For years either side of the Second World War, Paris was viewed in Sweden as the undisputed centre of world fashion. From 1943-1945, Hjördis Genberg cemented her position as Sweden’s leading model in the Nordiska Kompaniet’s flagship ‘Franska’ (French) department, which copied and adapted the latest Paris fashions for the high-end fashion market.
A (censored) message from Paris
In Ulrika Kyaga’s thesis ‘Swedish Fashion 1930-1960‘, she wrote that even while France was under German occupation, there were still regular columns in Swedish magazines devoted to the latest Paris fashions:
“Until recently, a common perception among historians was that Paris was completely isolated during the occupation and that consequently no fashion information was spread outside of occupied France.” In other words, the likes of the Swedish fashion industry were forced to rely upon their own designers.

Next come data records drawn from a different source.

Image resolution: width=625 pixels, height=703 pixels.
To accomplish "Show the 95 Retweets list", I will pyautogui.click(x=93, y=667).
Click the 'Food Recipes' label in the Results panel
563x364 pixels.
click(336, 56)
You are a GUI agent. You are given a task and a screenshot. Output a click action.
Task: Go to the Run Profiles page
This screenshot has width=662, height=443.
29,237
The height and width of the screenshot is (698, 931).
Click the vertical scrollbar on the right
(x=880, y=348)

This was only true to a degree. Certainly there were new opportunities for home-based designers, but fashion news still arrived from Paris, despite time delays and censorship while it passed through the German information bureau and the Berlin propaganda department.

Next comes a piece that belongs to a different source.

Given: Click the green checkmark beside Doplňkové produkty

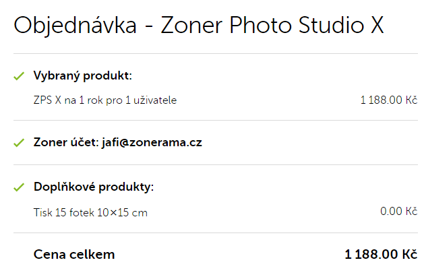Looking at the screenshot, I should tap(19, 187).
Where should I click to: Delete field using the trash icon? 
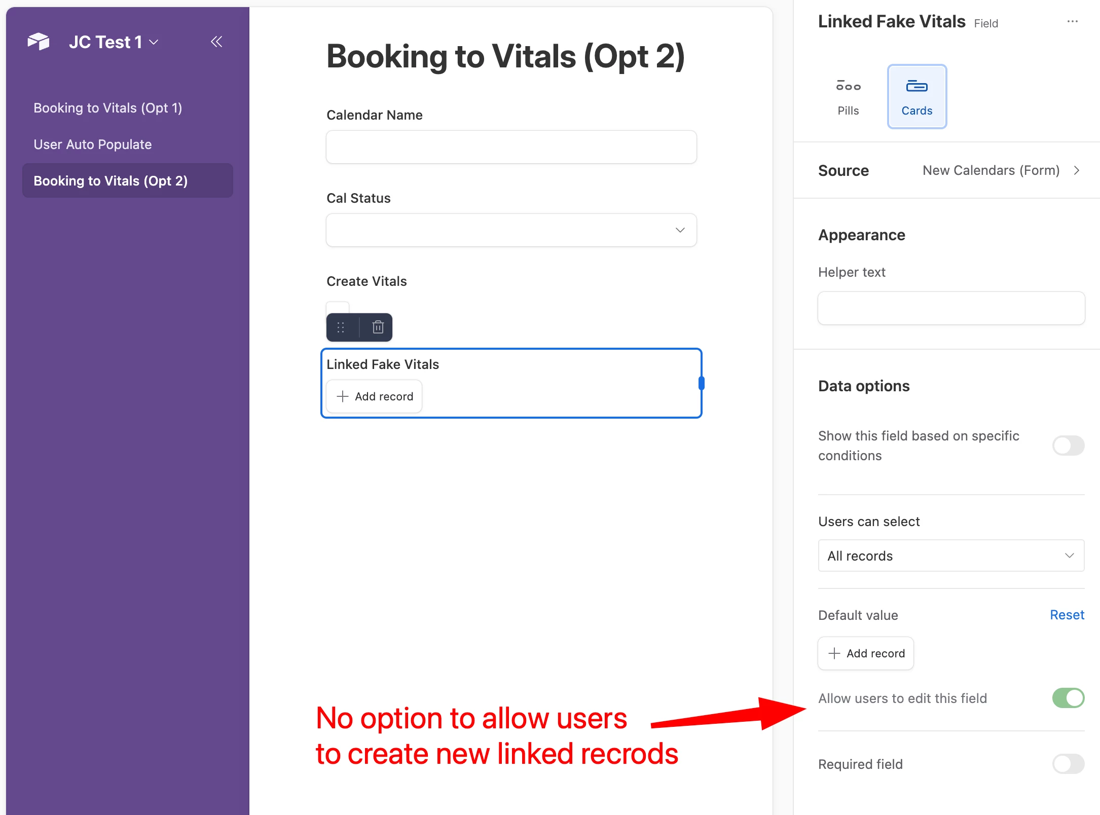coord(378,327)
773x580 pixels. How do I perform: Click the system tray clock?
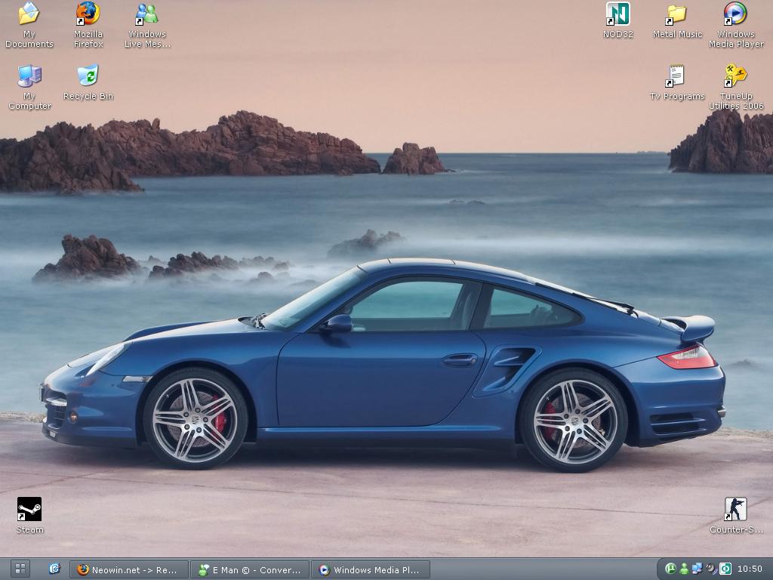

“The Swedish fashion correspondent Ingeborg Markström, who was based in Paris during the war, confirmed that the Germans approved her right to cover the latest fashion news,” Ulrika Kyaga wrote. “She informed her readers how photographs as well as entire articles disappeared after being posted to Stockholm. She also explained how the Nazis removed all text containing Jewish as well as English family names.”
Swedish magazines featured a lot of home-designed fashion, which often reflected material shortages in the country, while readers were also exposed to American and British fashions through movies and celebrity news. The latest fashions from Berlin were also occasionally added to the mix.
Swedish dress patterns from the women’s magazine Vårt Hem. Late 1943 – early 1944
Triumph over shortages
Outside reaction to wartime Swedish fashion was revealed in a syndicated American newspaper feature from July 1946. Photos of Hjördis, dating back to 1944 were the chosen to illustrate. The commentary, which skimmed over circumstances, reflected on the mixture of styles:
“Sweden’s fashions styled during the war are middle-road in design, stressing neither American casualness, French sophistication, nor British utilitarianism.”
By the spring of 1947, Sweden’s latest designs, fronted by Kim Söderlund, were also being displayed in US publications.
“Designers are proud of being able to originate their own fashions and claim they have nothing to learn from the US, France or England,” the NEA news agency reported. “Swedish-made accessories, however, are less inspired than those made in Paris. Moreover, the supply of ‘necessary little things’ that complete a costume is limited.”
“Although high quality materials are still scarce in Sweden, the styles for spring reflect a triumph over fabric shortages.”
By November 1949, shortages had lessened, and American visitors to Stockholm suggested that Swedish fashion design was coming closer to what they were familiar with at home, which was itself heavily influenced by Paris.
“The American influence on Swedish fashions is great,” journalist Treva Davis noted. “A fashion show at NK (Nordiska Kompaniet), the largest department store in Scandinavia, could have been a fashion show in any store in the United States except that the prices were in kroner. Several of the women reporters on American Overseas Airlines press flight to Scandinavia bought the clothes.”
“American in style, the clothes were made of British fabrics. There were also a group of copies of Paris fashions, which looked exactly like the Paris copies in America. It was also possible to see that Paris influence has affected the American styles which had been copied by Swedish designers, and then became American influence. This proves something, possibly that fashion is international.”